As I sat down a few weeks ago to write this post, I figured it would be a breeze. I'd write a few sentences, maybe talk about my gear, where I've come from, but every time I sat down to write it, I stared blankly at the screen until I tabbed to reddit or netflix. It's not like I had writer's block or anything, I simply had no way to phrase what I wanted to get on to paper. This is a measly attempt to do so.
Three years ago I hit a plateau. Motivation level: -10. It was early in the semester of my senior year, a few weeks before the holidays and winter break. I was 90% to my degree with nothing but time and a thesis between myself and graduation. Senior year was supposed to be stress free. A time of relaxation, cooking classes, and beer classes to fill credit requirements. It was anything but. But let's rewind back to freshman year.

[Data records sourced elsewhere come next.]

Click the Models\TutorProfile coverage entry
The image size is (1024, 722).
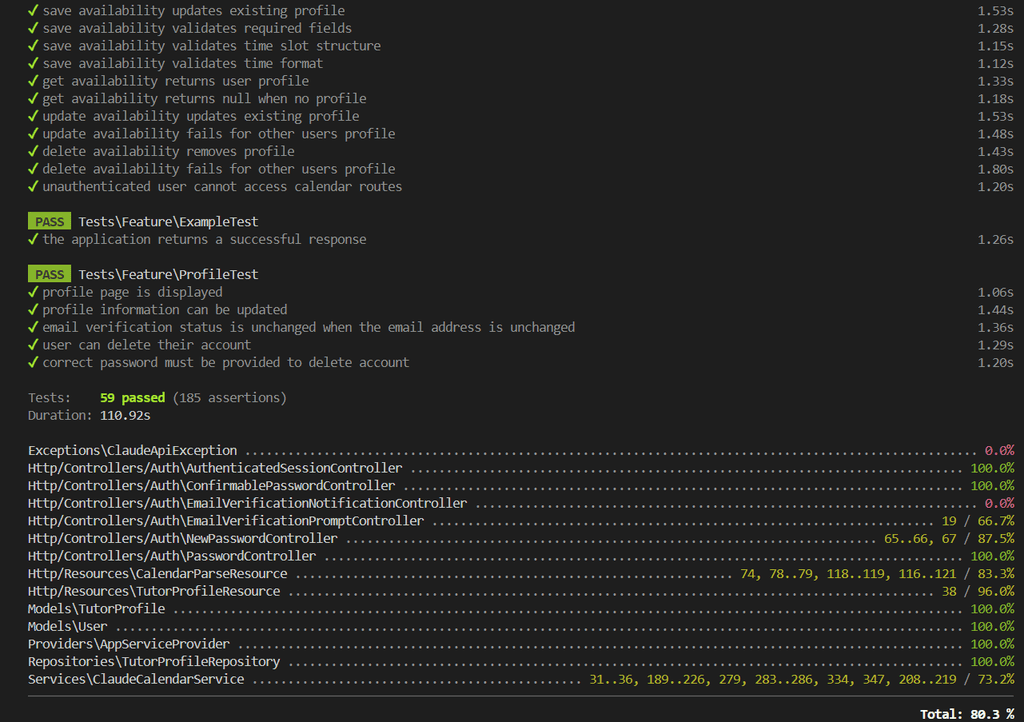96,609
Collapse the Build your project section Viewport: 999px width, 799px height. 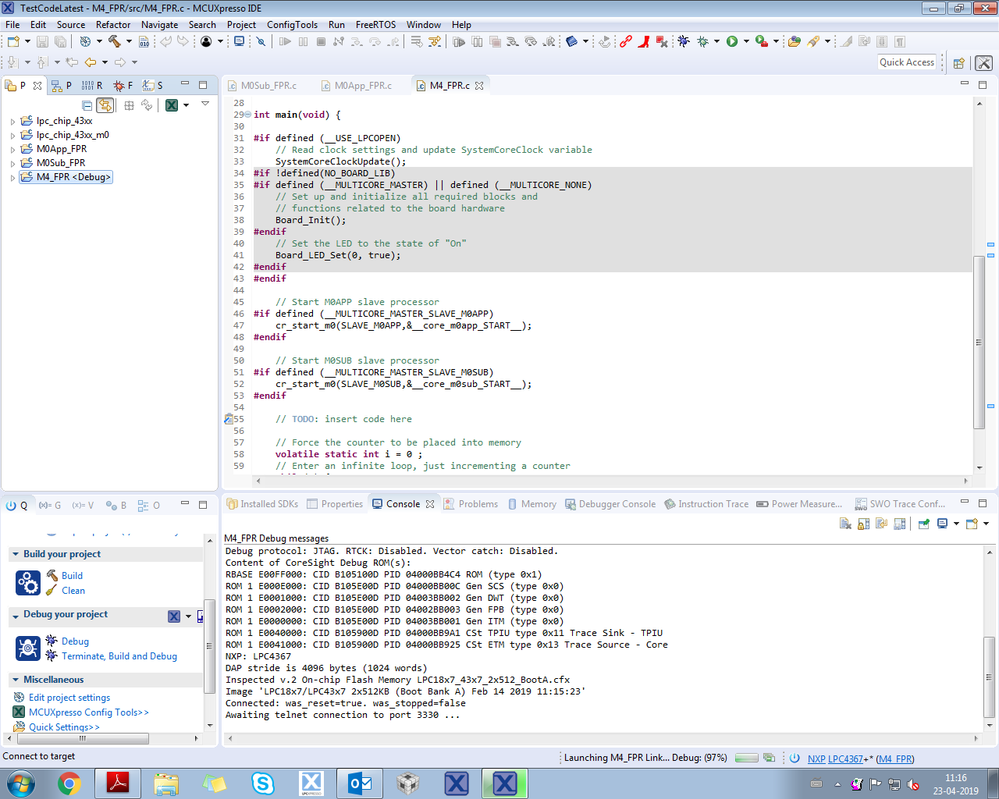[15, 554]
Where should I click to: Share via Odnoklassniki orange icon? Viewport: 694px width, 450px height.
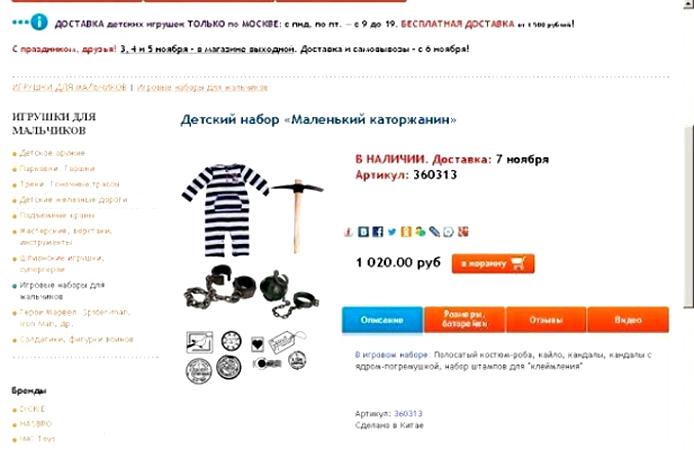click(406, 231)

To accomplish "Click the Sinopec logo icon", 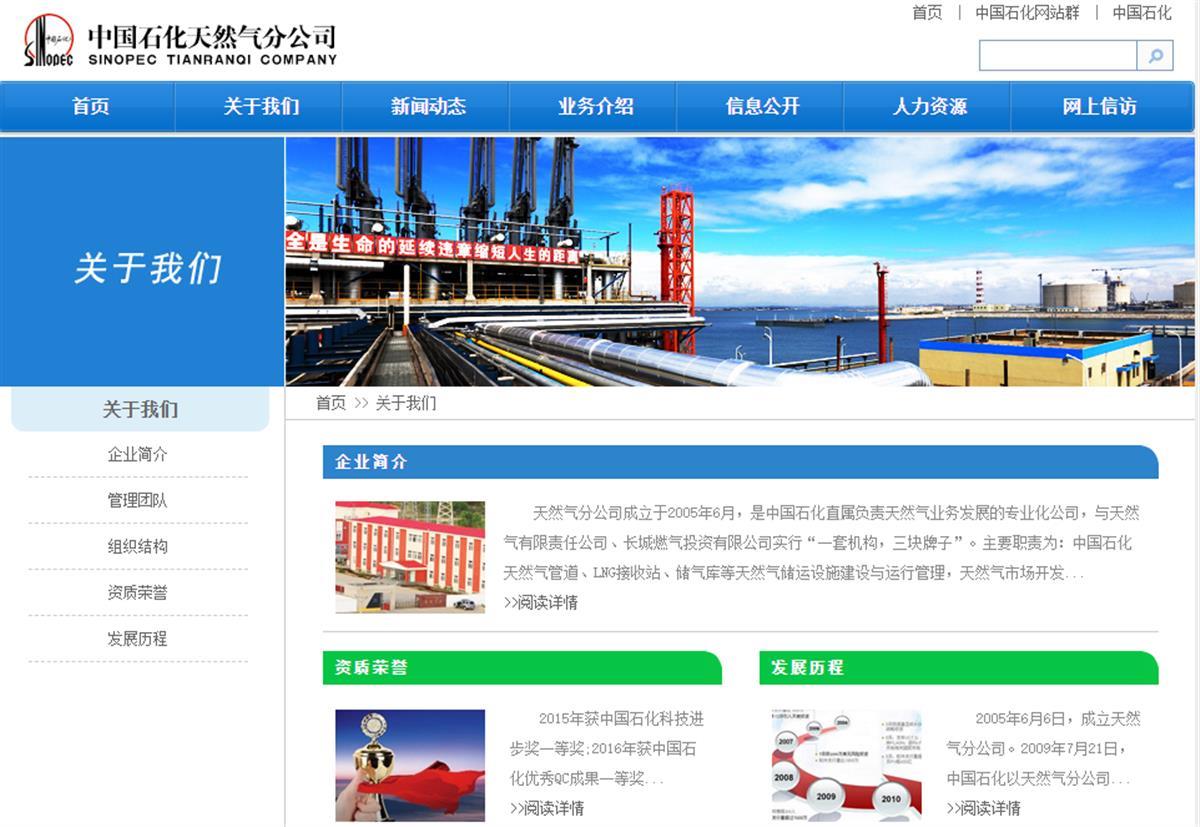I will tap(48, 41).
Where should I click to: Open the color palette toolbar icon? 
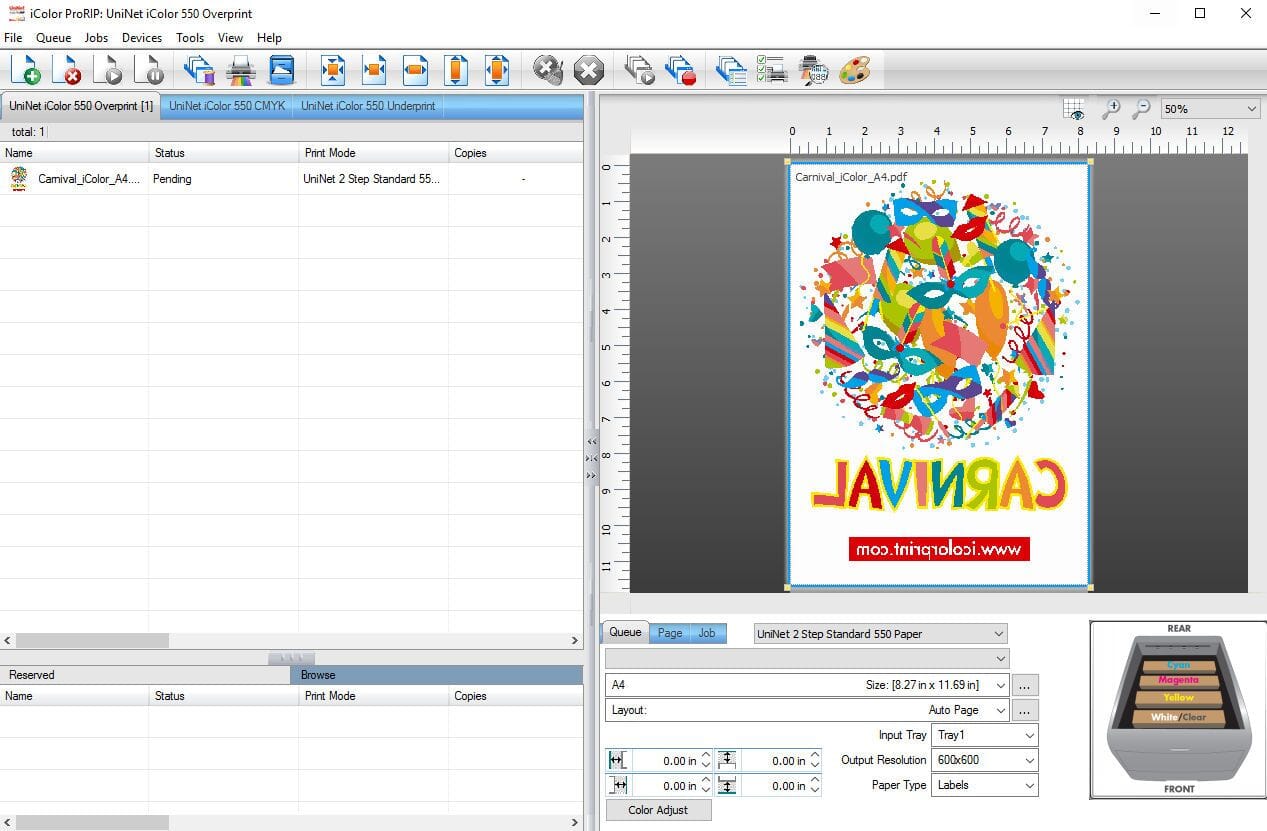click(854, 71)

Freshman year. Figured I knew everything already. Typical freshman behavior. I knew what I wanted to do. I enrolled as a Forensics Science major. First class: Criminal Justice 100. The absolute, most boring class I have ever taken. Don't get me wrong, Danny Maxwell was a pretty fantastic professor, but the material. Oh jeeze. I slept more in that class than I'd like to admit. Combined with 4 question multiple choice "tests," I hated every second. Fast forward a few weeks, a couple days of asking myself, "what the fuck am I going to do?" and you end up with the decision to move to Marine Biology. I thought I found my calling. I loved the ocean, the sea, the smell of salt water, and mud. This, this was my calling. Yea, well, apparently not. Damn. Fast forward back to senior year.
It's senior year, thesis deadlines approach, winter break is approaching, and I have less confidence in my life choices than ever before. A few beers later I decided my fate. I was going to graduate school and that was that. I would get a Master's and start working. I quit my Resident Assistant position to concentrate on getting into graduate school. Three years of Reslife and I had had it. A workplace filled with backstabbing and brown nosers. Better to concentrate on my future instead of the current. Hundreds of dollars later, the GREs, and a few more beers, my applications were in. Months roll by. Constant waiting.
I withdraw all of my applications.
I decide I don't want to spend my life writing papers, hoping funding will come through and I won't be fired or let go. Time ticks and it's 4 months to graduation. A few friends, Kristina and Andrea (Thanks guys!), recommend I check out AmeriCorps. I apply for a traditional Corps Member position. It seems right up my alley. Outdoor manual labor combined with a team environment. It's a plan. It's now July, I'm waitlisted, and mom's nagging me about my future. "I'll figure it out, I always do." First week of July, Beth calls and offers me a FEMA Corps Team Lead position. It's not what I wanted, but clearly I can't decline the leadership opportunities.
FEMA Corps is a whirlwind. 11 months of Logistics Support has left me with more knowledge and leadership than ever before. Mom asks, "going to get a real job yet?" "No."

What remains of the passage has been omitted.